Kazimierz Romuald Mijal (September 15, 1910 - January 28, 2010) was a Polish communist politician and dissident, best known for founding the illegal Communist Party of Poland (Mijal) in opposition to the Polish United Workers' Party (PZPR) in 1965. He was born in Wilków Pierwszy.

==Biography==
Born in to a poor peasant family, he Graduated from a Tradesmen's Association Commercial School in Warsaw. Prior to WW2, Mijal was a bank clerk and a trade union activist. He was a sympathizer to the communist movement in Poland, yet he was not a member of the Communist Party. After marrying the communist activist and painter Jadwiga Gniewkowska, Mijal became politically active during World War II, joining the clandestine communist organization "Proletariusz", and aided in founding the Polish Workers' Party, collaborating with Paweł Finder, Marceli Nowotko and Bolesław Bierut. Mijal is credited with organizing attacks carried out by the People's Guard, during the Nazi occupation of Poland.

After the end of the war and the creation of the Polish People's Republic, Mijal held various positions in the party and the state.

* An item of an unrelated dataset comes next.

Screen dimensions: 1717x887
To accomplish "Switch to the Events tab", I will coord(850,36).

He served as Mayor of Łódź, chief of the Presidential Chancellery, chief of the Bureau of the Council of Ministers, Minister of Communal Economy, and director of the Investment Bank. He was a long-time member of the Central Committee of the Polish Workers' Party and then the PZPR. Following Nikita Khrushchev's condemnation of former Soviet leader Joseph Stalin at the 20th Congress of the Communist Party of the Soviet Union in 1956, Mijal aligned with the anti-revisionist movement then led primarily by Mao Zedong. He condemned Władysław Gomułka, First Secretary of the Polish United Workers' Party over his siding with Khrushchev and was an important figure in the so-called Natolin faction of the party. During his initial dissent against the PZPR, He wrote several pamphlets condemned by the party as "dogmatic and Stalinist".

He founded a new communist party, the Communist Party of Poland (Mijal) on December 4, 1965, and declared himself Secretary General of the "Temporary Central Committee of the Communist Party of Poland," and took control of Radio Tirana's Polish wing. In February 1966, he used a fake passport to leave for Albania, whose contemporary leader Enver Hoxha led the anti-revisionist movement in Europe, alongside Asian counterpart, Mao Zedong.

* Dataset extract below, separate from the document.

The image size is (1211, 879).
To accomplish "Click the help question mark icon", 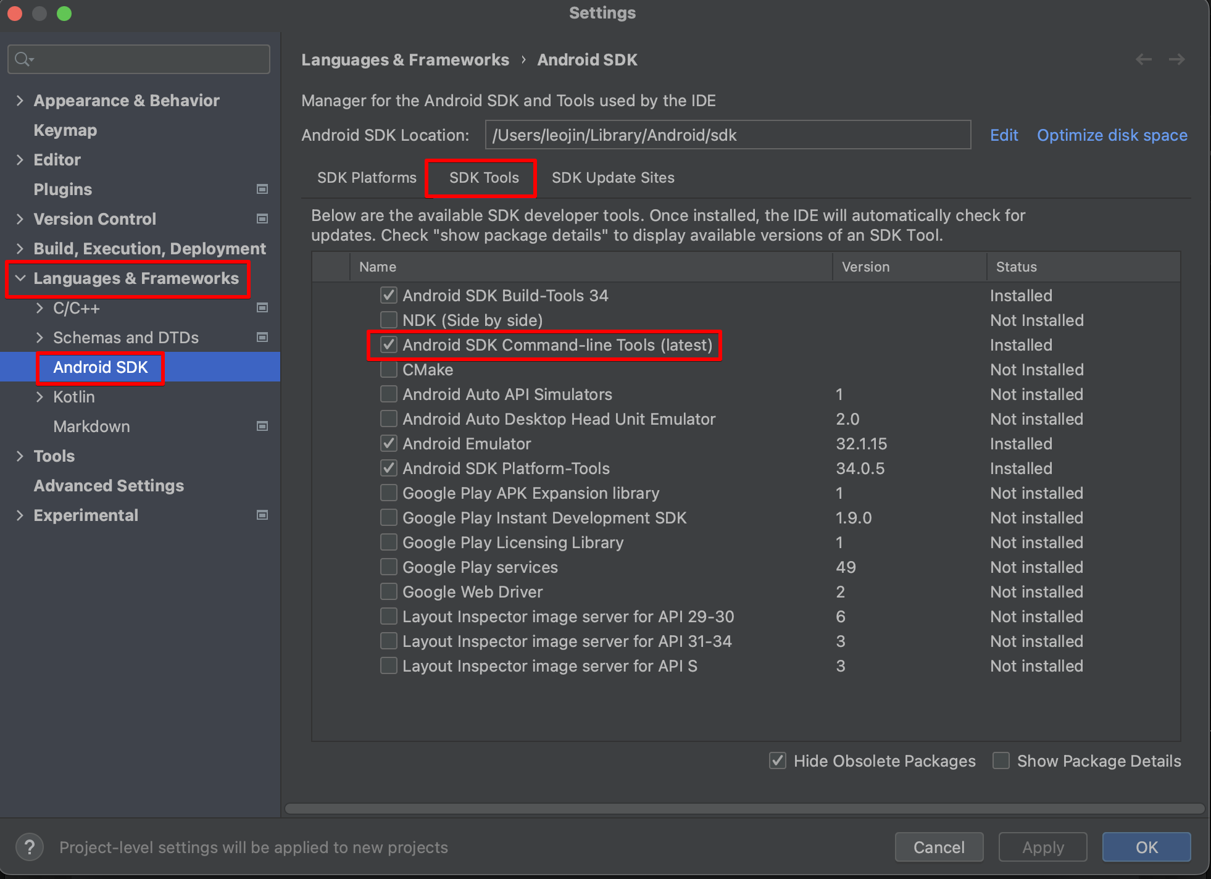I will (29, 847).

Following the Death of Mao Zedong in 1976, Mijal left Albania for China in 1977, publishing the article "Long Live Mao Tsetung Thought" and "The Significance of Theory of Three Worlds" shortly following his arrival. Mijal became unsatisfied with the rule of Hua Guofeng following the Sino-Albanian split in 1978, and Deng Xiaoping's seizure of power in 1981. Mijal secretly returned to Poland in 1983. He was arrested in 1984 for distributing pamphlets critical of Jaruzelski's regime but was released after three months.

Following the collapse of the Polish People's Republic, Mijal's radical views attracted attention from the far-left and far-right due to his opposition to Israel, the European Union, and NATO. He attempted to revive his Communist Party in 1997 but lacked backing.

In 2007 he received honorary membership to the Front Narodowo-Robotniczy. He wrote for the Fatherland Weekly, a left-nationalist newspaper.

He died in January 2010 in Warsaw, Poland. He was buried on the grounds of Protestant Reformed Cemetery, Warsaw.